Closed fnoop closed 7 years ago
Hopefully this commit solves your issue. Let me know if it doesn't.
Fresh clone, and then edit of ini file:
[dev] [mav@maverick-ubuntuvm /usr/local/lib/python2.7/dist-packages/MAVProxy/modules/mavproxy_cesium]$ git status
On branch master
Your branch is up-to-date with 'origin/master'.
Changes not staged for commit:
(use "git add <file>..." to update what will be committed)
(use "git checkout -- <file>..." to discard changes in working directory)

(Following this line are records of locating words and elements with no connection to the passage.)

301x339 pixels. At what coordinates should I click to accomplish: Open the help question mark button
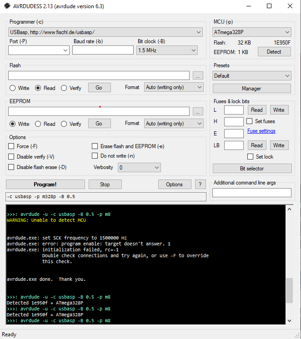(x=200, y=184)
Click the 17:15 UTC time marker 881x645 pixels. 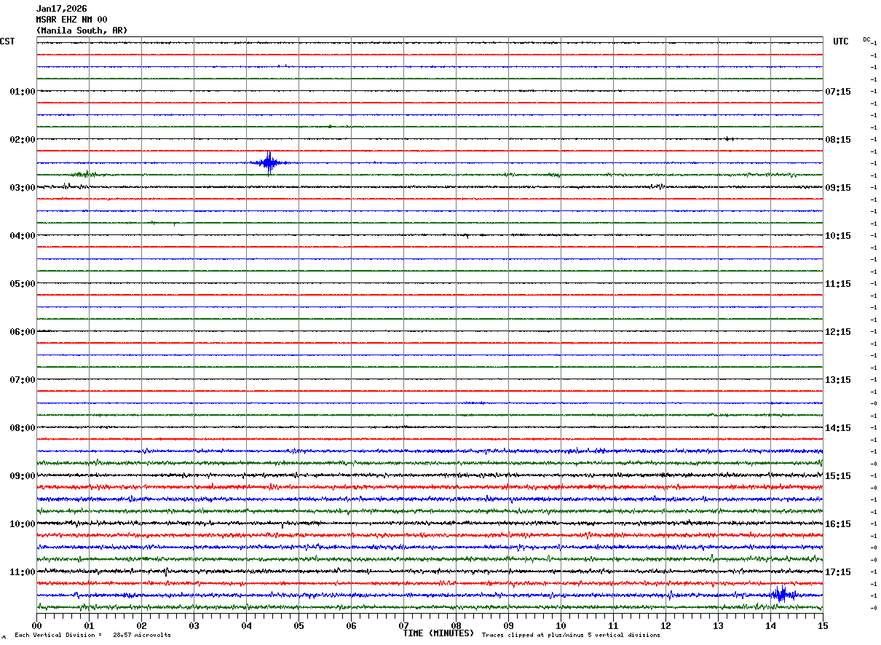(837, 571)
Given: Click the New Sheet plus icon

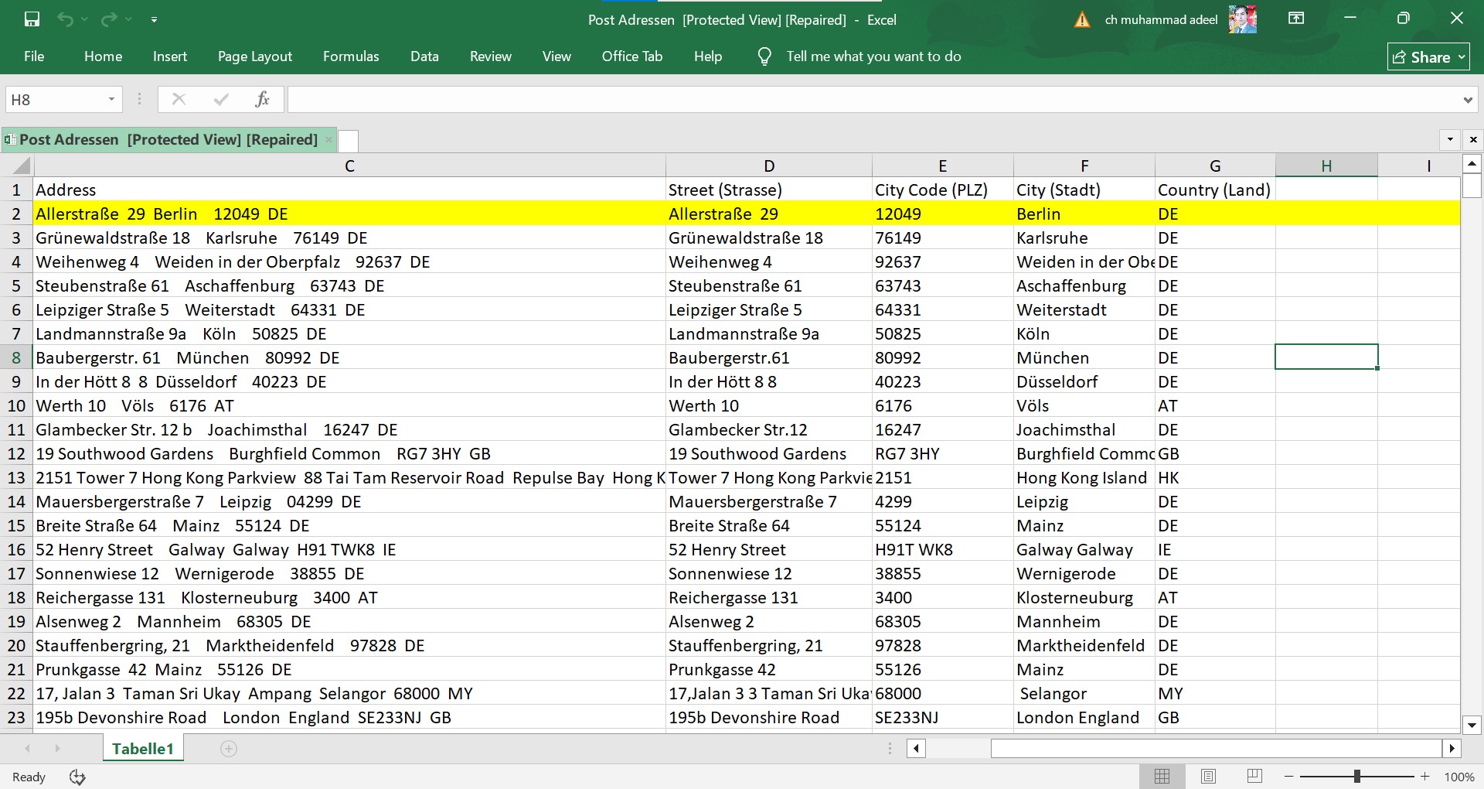Looking at the screenshot, I should pyautogui.click(x=229, y=748).
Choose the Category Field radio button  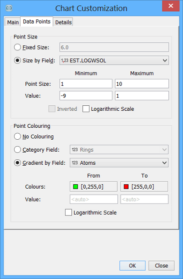click(x=18, y=150)
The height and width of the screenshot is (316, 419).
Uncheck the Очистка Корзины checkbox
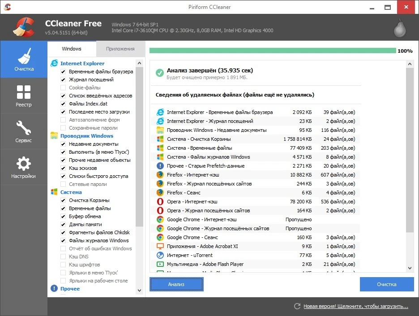[63, 200]
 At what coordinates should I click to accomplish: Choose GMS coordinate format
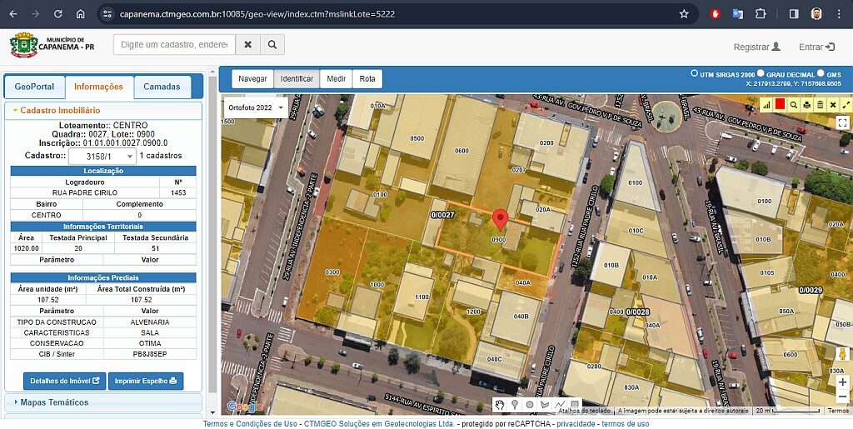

modified: app/mavcesium_default.ini
no changes added to commit (use "git add" and/or "git commit -a")
Okay, still broken....
My git foo is weak but because the file is already being tracked .gitignore doesn't work. If I remove the file from being tracked users won't get a copy when they clone the repo. Apparently the correct way to do this (going off the git book) is to put the config in a submodule... At the moment I have the server looking for config files in the user's home directory and the MAVProxy app data directory and prioritising them over the example config. Will it work for you to run a config file external to the repo? Another fix is passing the config parh at runtime as you suggested. Alternatively you can run git update-index --assume-unchanged app/mavcesium_default.ini which should stop tracking the file in your local repo. The problem with this method is that it only works at a local repo level.
Yes I think you're right - this ini file should be considered a default and not to be altered. If any alterations need to be made, the file should be copied into the home directory or the app data directory, or ideally to a specified location by mavproxy. Can mavproxy really not call a module with a parameter?